Yoko Ono's radicale les voor deze oorlogstijd

Wat blijft er over van een kunstenaar als je het verhaal dat aan haar voorafgaat weglaat? In de Gropius Bau in Berlijn probeert de tentoonstelling Music of the Mind , gemaakt in samenwerking met Tate Modern, deze vraag te beantwoorden door meer dan zeventig jaar werk van Yoko Ono , een pionier van de participatieve kunst, te belichten.
Yoko Ono, geboren in Tokio in 1933 in een beschaafde en rijke familie, leefde de twintigste eeuw met de dubbele blik van iemand die tussen Oost en West leeft.

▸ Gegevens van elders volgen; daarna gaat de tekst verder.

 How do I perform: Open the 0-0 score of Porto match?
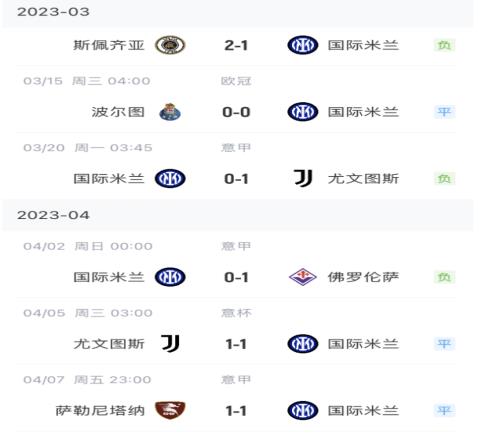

Na haar verhuizing naar de Verenigde Staten in de jaren vijftig was ze een van de eerste Aziatische vrouwen die zich vestigde in de avant-gardescene van New York en werd ze een sleutelfiguur in de Fluxus -beweging, die kunst verwierp als object en als geprivilegieerd gebaar, idee en participatie. Vandaag de dag, op 91-jarige leeftijd, blijft ze onze relatie met macht, vrede en collectieve zorg ter discussie stellen.
Ono heeft veel van de meest radicale stromingen uit de tweede helft van de twintigste eeuw doorkruist en geanticipeerd: van Fluxus, om precies te zijn, tot de relationele praktijken van de jaren 90 en 2000. Voor velen is ze nog steeds slechts "John Lennons vrouw" of "de persoon die verantwoordelijk is voor het uiteenvallen van de Beatles" , hooguit een bijkomstig icoon: etiketten die verdwijnen voor het bewijs van haar werk.

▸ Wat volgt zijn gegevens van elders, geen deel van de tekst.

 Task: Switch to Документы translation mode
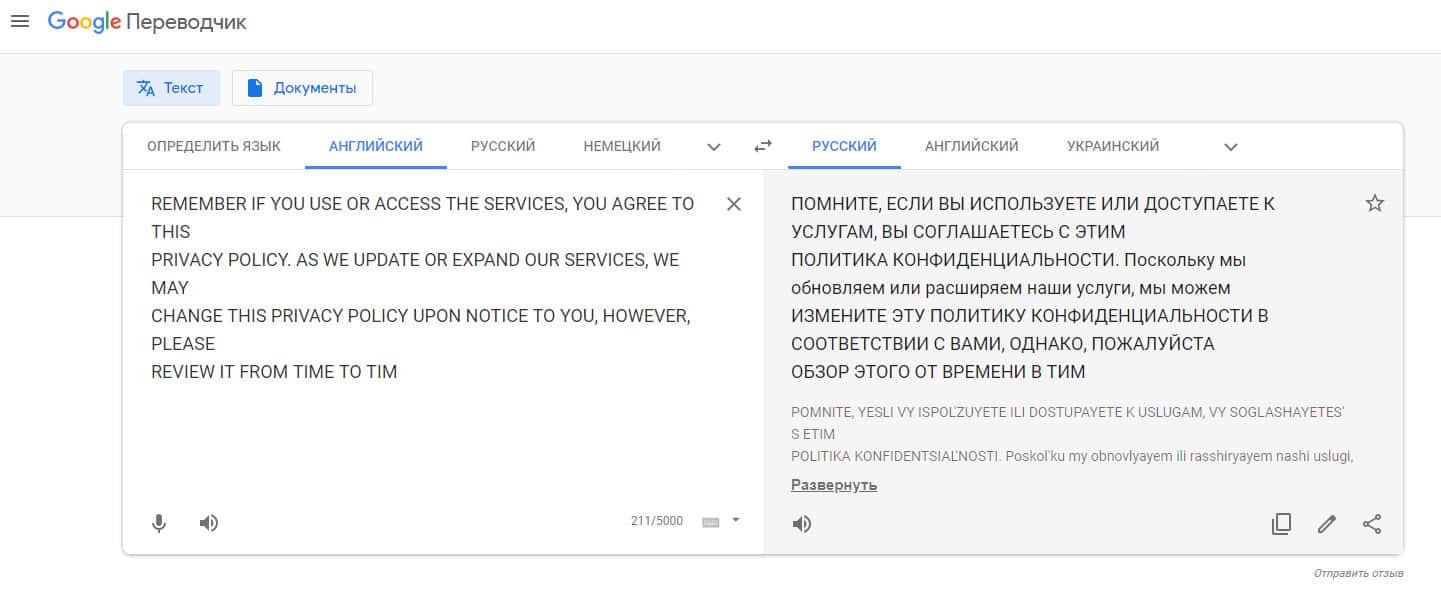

Als een van de eersten die een kunsttheorie ontwikkelde die geen objecten produceert, maar collectieve ervaringen, combineert haar werk installaties, performances , video's, korte teksten en instructies om te volgen of te verbeelden. Altijd met één doel: de toeschouwer transformeren tot een protagonist, op zijn beurt een architect. Veel elementen die we vandaag de dag in de hedendaagse kunst kennen – publieksparticipatie, een oproep tot actie, de afwezigheid van een 'af' werk – komen in haar op.

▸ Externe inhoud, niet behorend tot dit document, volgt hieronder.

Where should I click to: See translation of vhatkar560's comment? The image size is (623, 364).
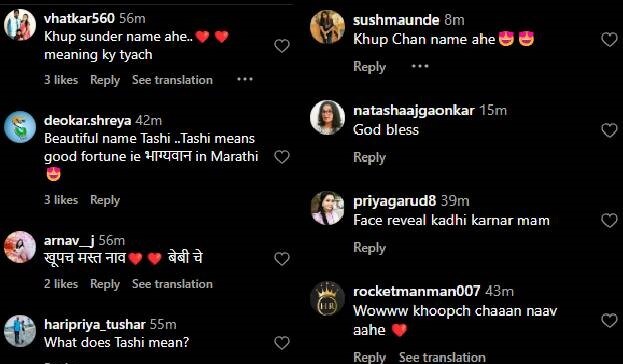[x=172, y=80]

Vanaf de eerste twee installaties wordt de bezoeker opgeroepen om zich te verdiepen in het heden, de gemeenschap en de verantwoordelijkheid. In het atrium van de Gropius Bau staat een poster: PEACE is POWER . Daaronder, klein maar symbolisch, nodigt de Wensboom voor Berlijn , actief sinds 1996, je uit om handgeschreven wensen op te hangen. Twee sleutelelementen komen naar voren: collectieve creatie, het verlangen naar vrede en rechtvaardigheid. Samen creëren we het werk, net als de wereld. Diezelfde geest bezielt de historische campagne War is Over! (If You Want It) , die Ono in 1969 samen met Lennon creëerde: witte posters, wensen in het zwart. Vrede is mogelijk, maar je moet er wel naar verlangen.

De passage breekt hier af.